In relatively short order, I had wheedled my parents into getting me Kirk, Spock, McCoy and Scotty from the local department store, Caldor, just a few miles from my house. I loved that quartet like few other toys I owned… even if their hands didn’t quite hold the phasers, and you had to be really careful not to lose the tiny communicators.

But it felt … incomplete. How could I properly play Star Trek without Sulu and Chekov? I mean there was a whole crew, as well as alien adversaries like Klingons and Romulans and Andorians. I needed all those, but they weren’t actually in stores yet. With the exception of the Klingon, they weren’t even announced. So where to get them?

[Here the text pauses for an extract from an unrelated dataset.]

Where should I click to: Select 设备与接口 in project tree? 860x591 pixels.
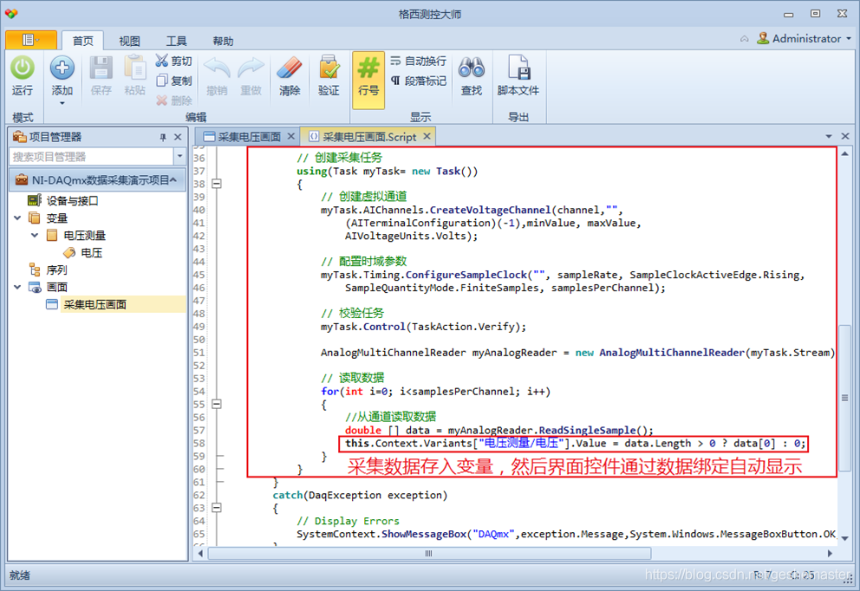point(72,201)
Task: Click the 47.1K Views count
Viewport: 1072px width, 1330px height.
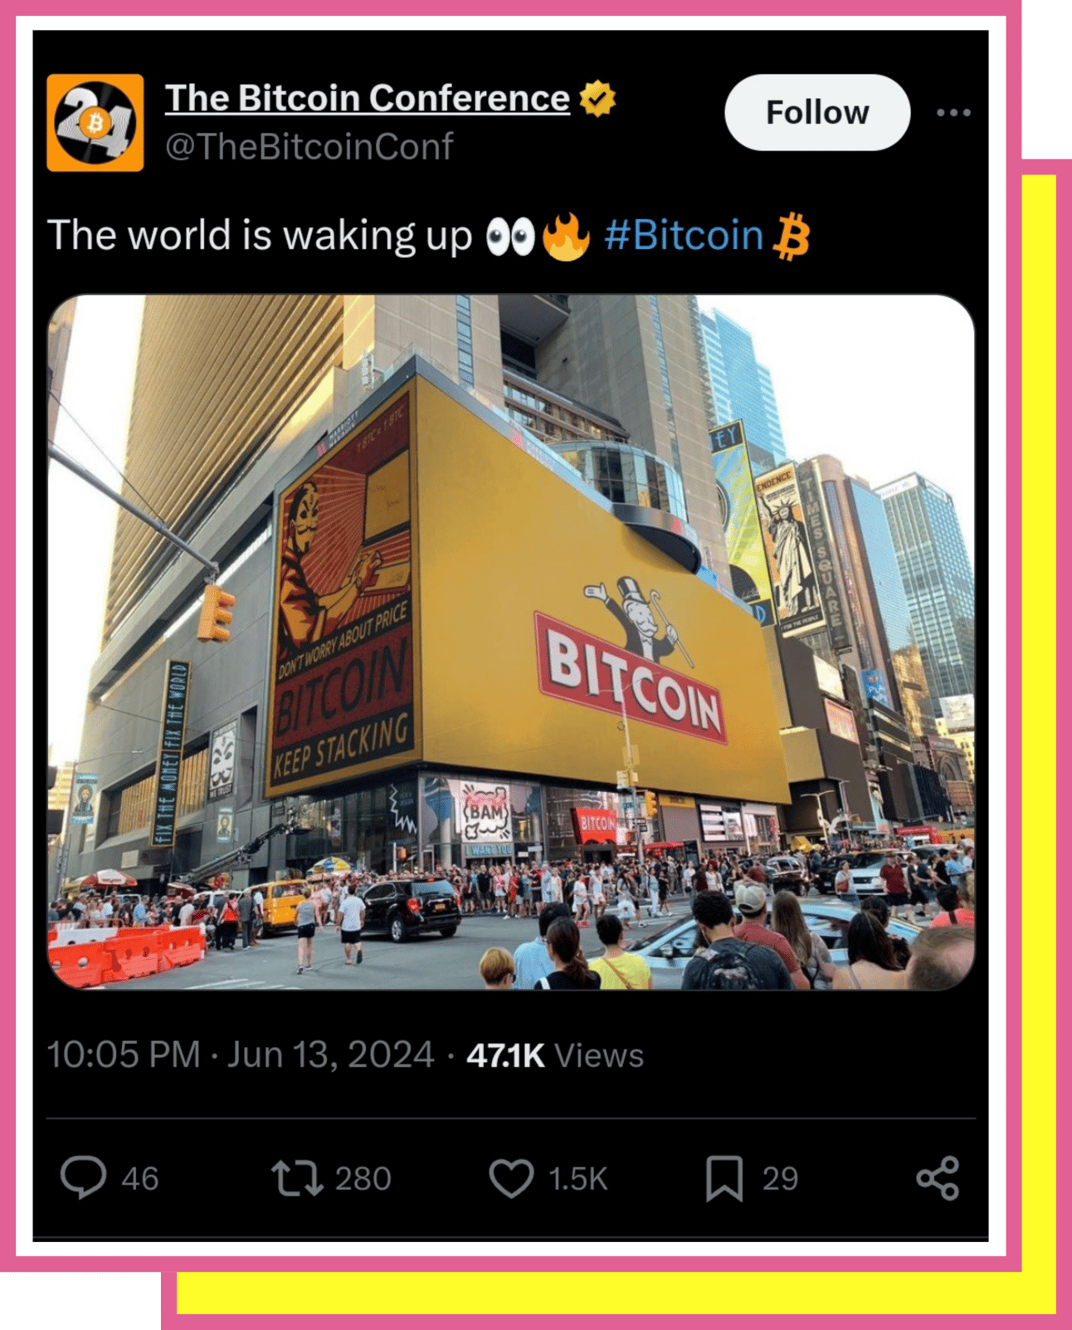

Santa, obviously. Santa had a workshop. Santa made toys, any toys you wanted. So as Christmas approached, I carefully wrote my annual letter to Santa, asking him for all the Star Trek action figures I didn’t have: Sulu, Chekov, aliens. Surely, Santa would hook me up.

Santa didn’t hook me up. There were presents under the tree that morning, even a Klingon action figure with a red phaser and red communicator. But no Sulu, no Chekov, no exotic aliens. I guess Santa didn’t have time to make them in his workshop during his busy season.

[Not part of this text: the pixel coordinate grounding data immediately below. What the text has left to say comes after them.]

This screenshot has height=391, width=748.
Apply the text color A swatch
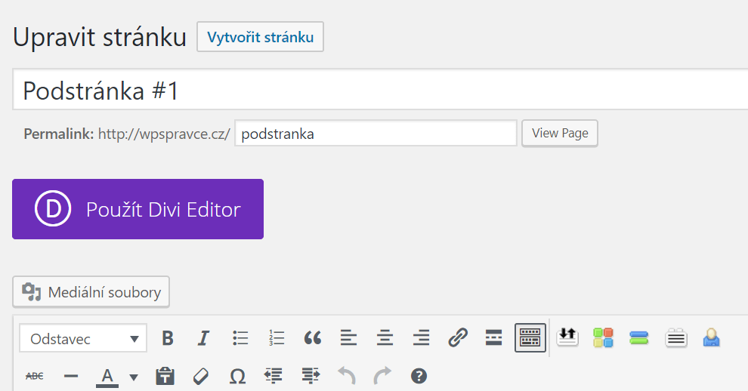click(x=107, y=377)
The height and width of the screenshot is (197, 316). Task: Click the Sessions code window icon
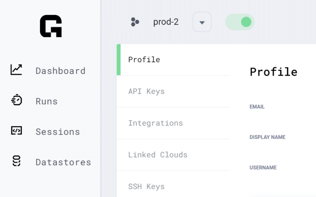(x=16, y=131)
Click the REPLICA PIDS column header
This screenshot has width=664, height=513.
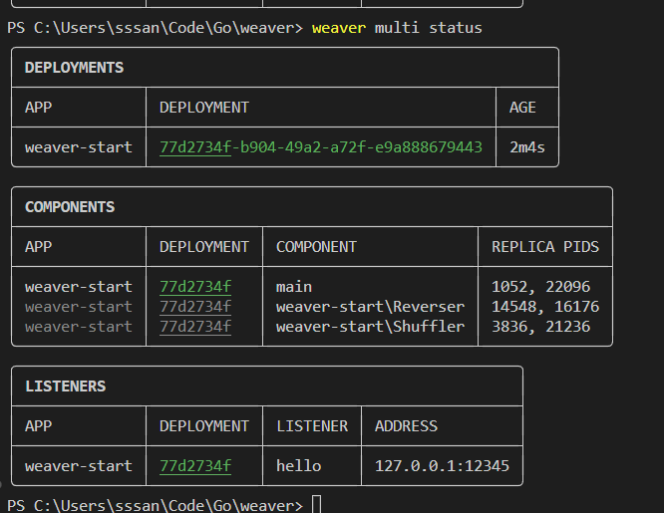[x=545, y=246]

But I wasn’t really disappointed. Truthfully, I hardly gave it a second thought, because waiting in the living room for me was a present, from my parents, rather than Santa, that I hadn’t even asked for. But it was somehow exactly what I wanted. Exactly what I needed.

Decorated with a big red bow, far too large to actually be under the tree, was a child’s rolltop desk. The kind of desk real writers use, or so it seemed to me. Polished wood, cubbies inside to hold a myriad of pens and papers and secrets. When I rolled up the rolltop, I found Planter’s salted peanuts in the metal can. To this day, the scent of a freshly opened can of Planters peanuts… that’s what Christmas smells like to me.

That desk was my happy place until I outgrew it years later. I think we sold it to a guy my father worked with so one of his kids could have a desk. I still remember the pang of regret I felt watching it being driven away, even though I could no longer fit in it.

In the last few years, Mego has returned, and so have 8-inch Star Trek figures. It took Santa a few decades, but finally Sulu and Chekov have joined the rest of the crew. My desk now is a big oak beast I bought with some of my first checks from writing comics.

But without Star Trek, or that first desk, I probably don’t have any of this.

Merry Christmas.

MORE

— The Complete TOYHEM 2020 Index of Features and Columns. Click here.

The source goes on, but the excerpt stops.